En même temps, la conduite criminelle qui s’est produite a suffi à condamner les réclamations pour nuisance publique et responsabilité stricte à l’échec. Pour en arriver à cette conclusion, la Cour d’appel a maintenu les paramètres stricts des deux délits. En ce qui concerne la nuisance publique, la Cour d’appel a souligné que la fabrication d’armes à feu « est une activité réglementée et permise », faisant la distinction entre cette activité et « les actions de personnes qui abusent d’armes à feu ». En ce qui concerne la responsabilité stricte, la Cour d’appel a identifié des « raisons valables » de ne pas imposer la responsabilité stricte aux fabricants.
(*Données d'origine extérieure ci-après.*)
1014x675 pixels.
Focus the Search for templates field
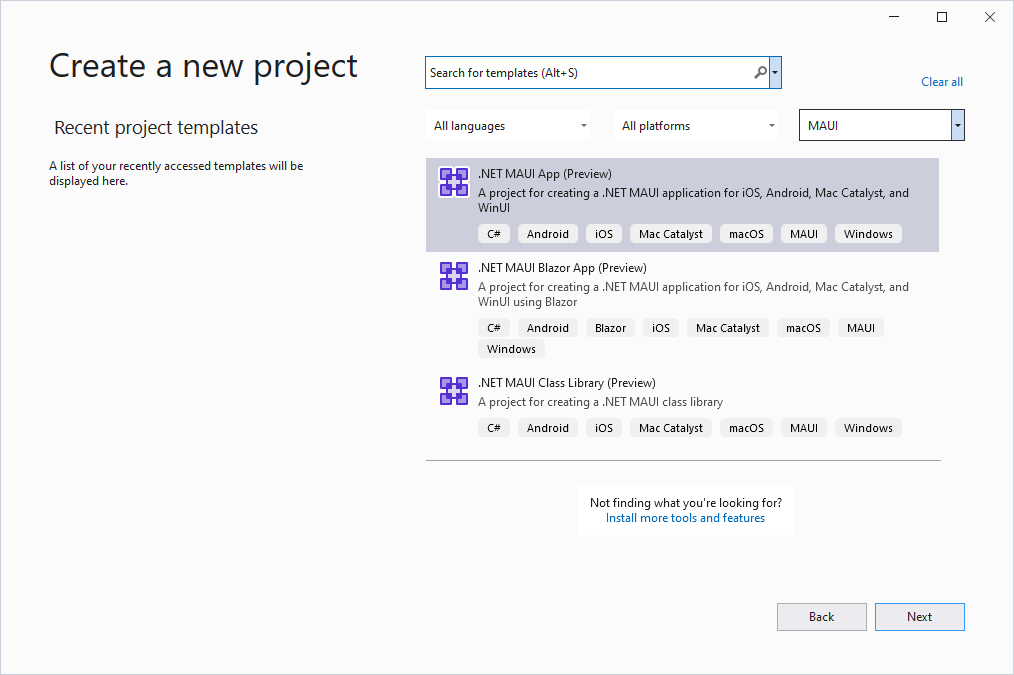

Elle a conclu qu’il serait inapproprié d’étendre la responsabilité stricte à Smith & Wesson, « en particulier lorsque les dommages ont été causés par un tiers lors de la perpétration d’un crime ». Elle a fait remarquer que les fabricants « ne peuvent pas garantir que tous les articles sont incapables de nuire aux personnes, en particulier lorsqu’ils ne sont pas utilisés conformément aux instructions », et « n’assurent pas une personne qui subit des blessures en utilisant [leurs produits] ».
En ce qui concerne la preuve requise à l’étape de la certification, Price souligne que, bien que les demandeurs doivent fournir un certain fondement de fait sur l’existence des questions communes proposées (et non seulement qu’elles peuvent être tranchées à l’échelle du groupe), le fardeau de la preuve demeure faible. Les demandeurs n’ont pas besoin de présenter une preuve d’expert sur toutes les questions qui peuvent se poser au procès. Selon le cas, il se peut qu’ils n’aient pas besoin de preuves sur certaines questions, même si ces preuves seront nécessaires pour prouver leur affirmation sur le fond.
Price souligne le niveau élevé auquel les tribunaux aborderont les réclamations lors de la certification et ce qui peut justifier l’exigence d’une « preuve minimale » de négligence dans la conception. Dans les cas appropriés, le jugement sommaire peut être intenté en même temps que la certification, comme dans Dussiaume v Sandoz Canada Inc, 2023 BCSC 795, dans lequel Bennett Jones a demandé avec succès un jugement sommaire pour son client, la défenderesse Pharmascience Inc. Mais Price réaffirme qu'« une requête en certification n’est pas une requête en jugement sommaire ».